**YOUR OBJECTIVE**
Lay out the records below as a numbered list, starting at the line that contains "This screenshot has height=327, width=522." and ending at the end of the records. Omit blank lines, and leave the pictures out of your answer.

(Dataset excerpt)
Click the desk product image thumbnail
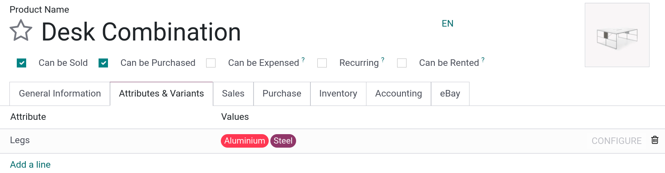This screenshot has width=665, height=173. tap(617, 35)

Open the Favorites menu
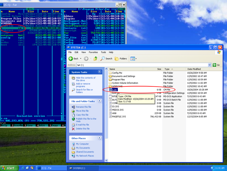[x=93, y=52]
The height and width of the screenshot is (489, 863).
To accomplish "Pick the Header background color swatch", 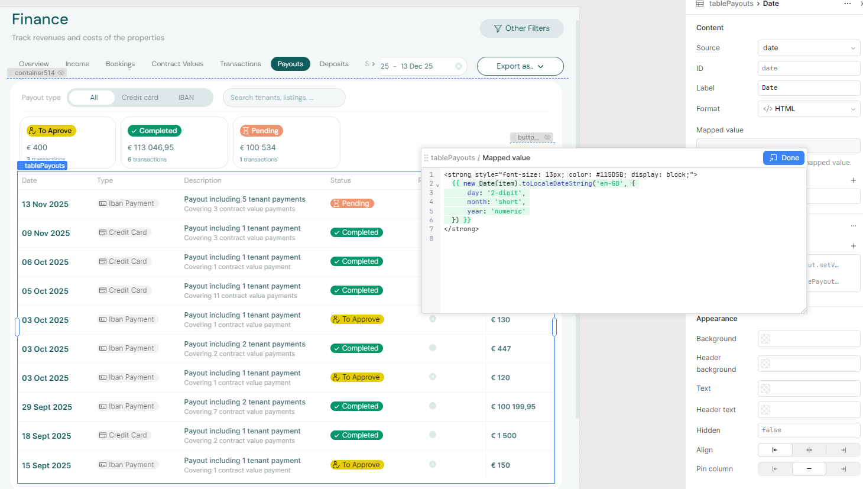I will point(765,364).
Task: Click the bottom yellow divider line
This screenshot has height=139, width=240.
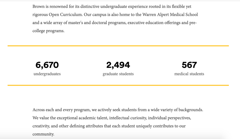Action: [x=118, y=85]
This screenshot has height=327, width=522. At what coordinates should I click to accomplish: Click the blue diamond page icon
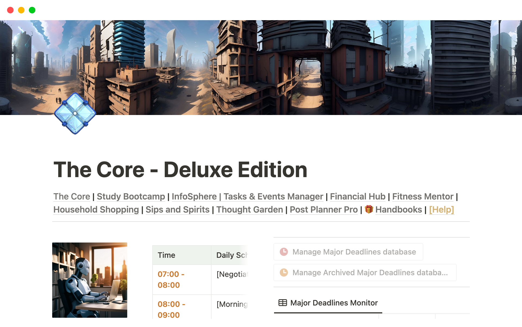(75, 113)
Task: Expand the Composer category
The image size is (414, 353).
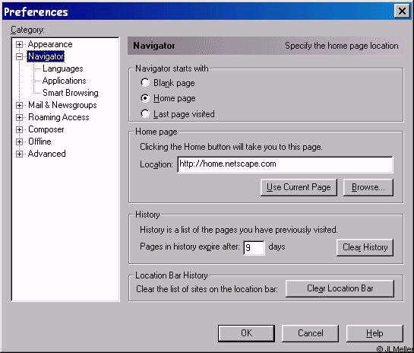Action: (x=19, y=129)
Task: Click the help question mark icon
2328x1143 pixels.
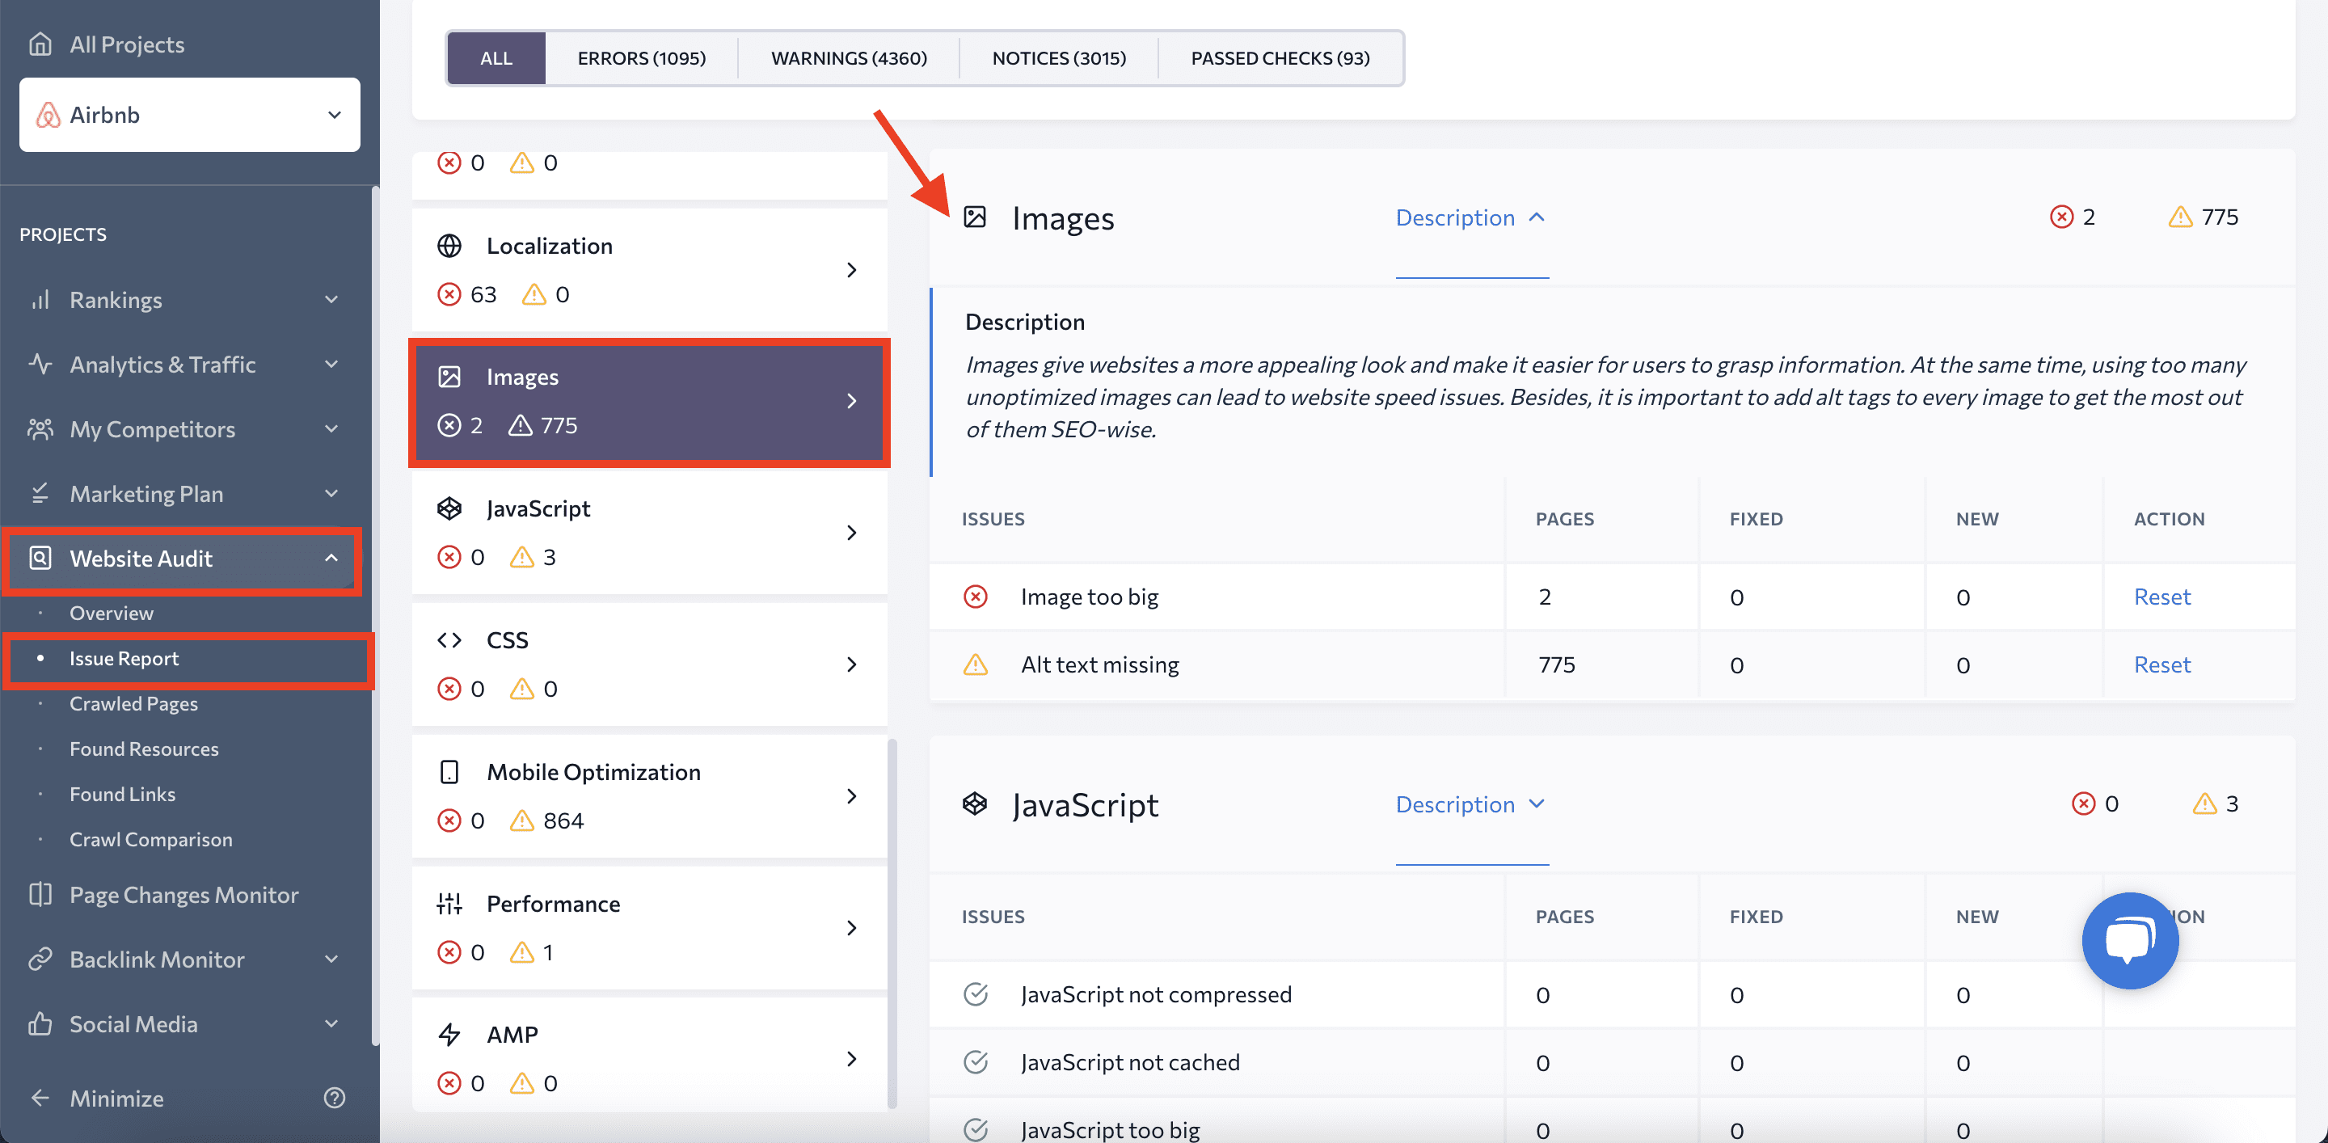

**EXERCISE RESPONSE**
1. This screenshot has height=327, width=522. At what coordinates should I click to accomplish: Click the blue diamond page icon
2. (75, 113)
3. Task: Expand the Composer category
4. The image size is (414, 353).
5. Action: (x=19, y=129)
6. Task: Click the help question mark icon
7. 2328x1143 pixels.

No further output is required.